Wairarapa TPU students and teachers sing a waiata. PHOTOS/SOUMYA BHAMIDIPATI

SOUMYA BHAMIDIPATI
soumya.bhamidipati@age.co.nz

Resilience was what led to the success of young parents and students this year, which was acknowledged at Wairarapa Teen Parent Unit’s annual prizegiving on Wednesday.

Lockdown created challenges for many high school students, but for TPU students, homes became daycares as well as classrooms.

Student Nadia McRae with TPU manager Prue Smith.

Student Nadia McRae won this year’s Kia Manawanui Award, which was presented by last year’s winners Teina Kerehi, and Jade Reiri.

Finding the time to be a student and mother during covid had been difficult, she said.

McRae joined TPU earlier this year, after her daughter Giovanna was born in September last year.

She described learning at the unit as “an eye-opener”.

“It’s opened up a lot of opportunities for me and my daughter to bring education into my life,” she said.

“It means moving forward with confidence. I have a future for me and her.”

Learning with other parents meant she felt supported and had a lot of advice readily available.

“I’m surrounded by mums and they’re in the same situation as me.”

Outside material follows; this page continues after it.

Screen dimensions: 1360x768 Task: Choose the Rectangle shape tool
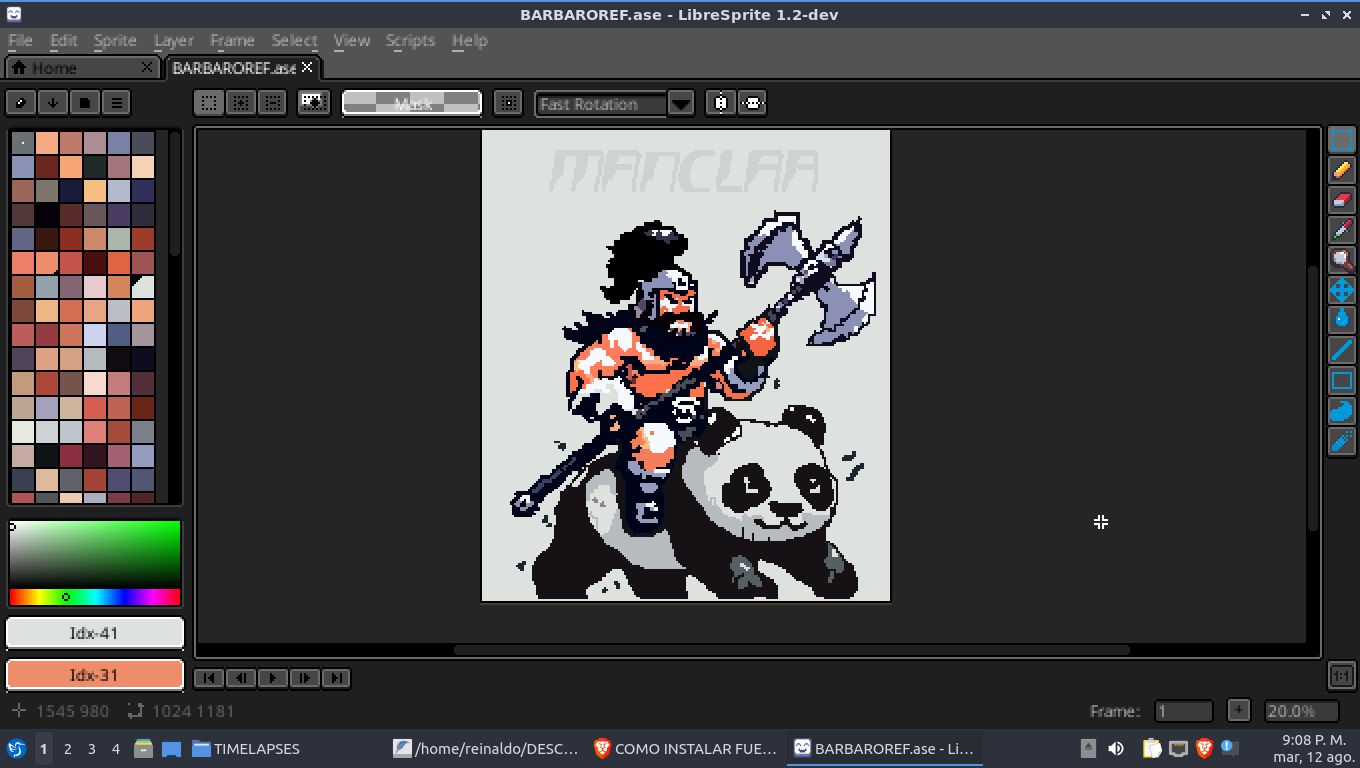pyautogui.click(x=1341, y=380)
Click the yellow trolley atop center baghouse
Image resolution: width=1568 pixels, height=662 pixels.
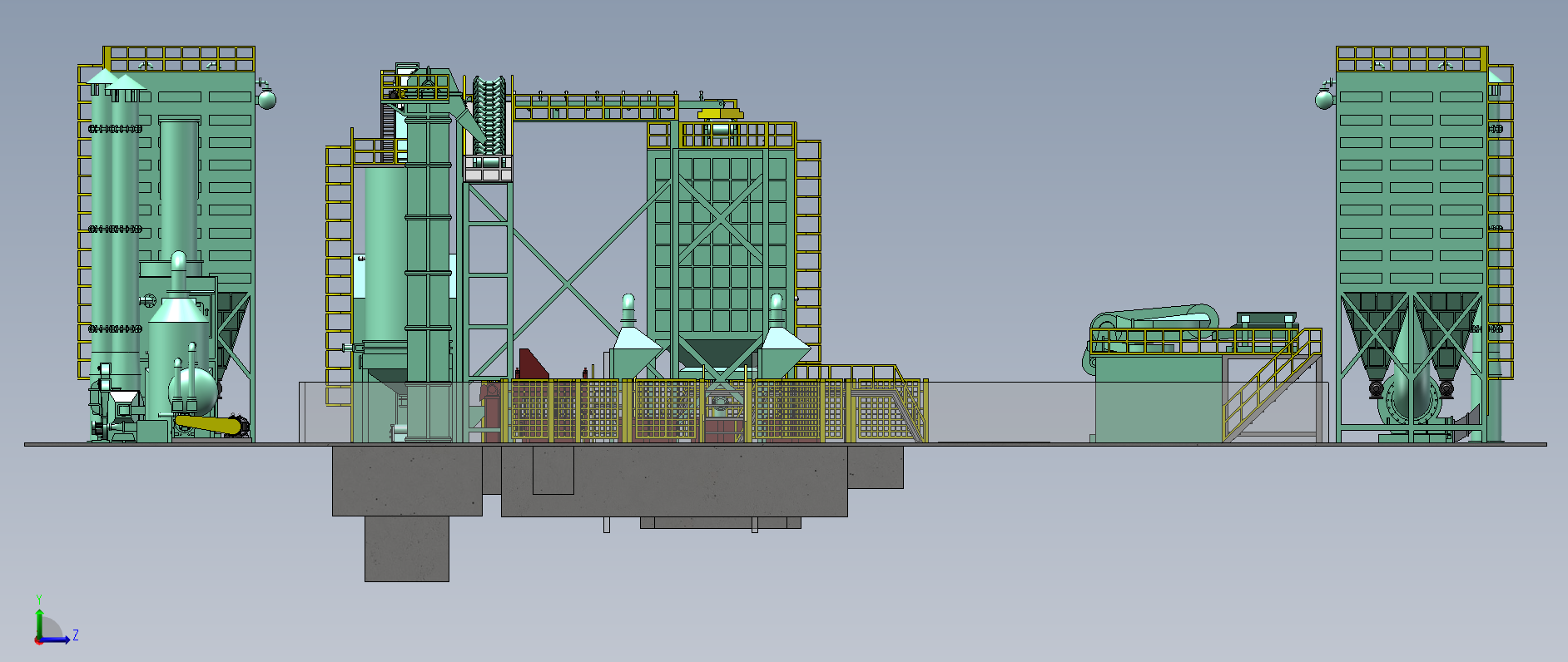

Author and guest speaker Lauren Roche had her first child when she was 17 years old. She spoke of her life as a “G-string-wearing, fire-eating, pregnant teen stripper” turned doctor.

“Whatever you have done in your life, wherever you’ve found yourself, there’s always a way home,” she said.

Roche told the young parents that one of the most powerful things they could do was to read to their children, and to make sure children saw them reading.

Student artwork at TPU.

“Education gives you options, education helps you change,” she said.

“Your dream has to be big enough that it’s almost unbelievable.”

TPU manager Prue Smith said the unit had 22 students, six of whom were graduating this year.

“Being a student and a parent through a global pandemic created new challenges because they had a child and that had to be their number one priority, as it should be,” she said.

However, lockdown also provided a unique opportunity for students.

“It allowed us uninterrupted time to spend with our tamariki and whanau.”

For staff, teaching through lockdown became about “finding new and appropriate ways that we could engage them”.

“It was about what was doable,” Smith said.

“It became really student-led.”

TPU had one dad among its cohort.

Although it was not the first time it had had a dad as part of the mostly mum-filled unit, Smith said the diversity he brought was special.

“He shows that dads can be good parents too, not just mums.”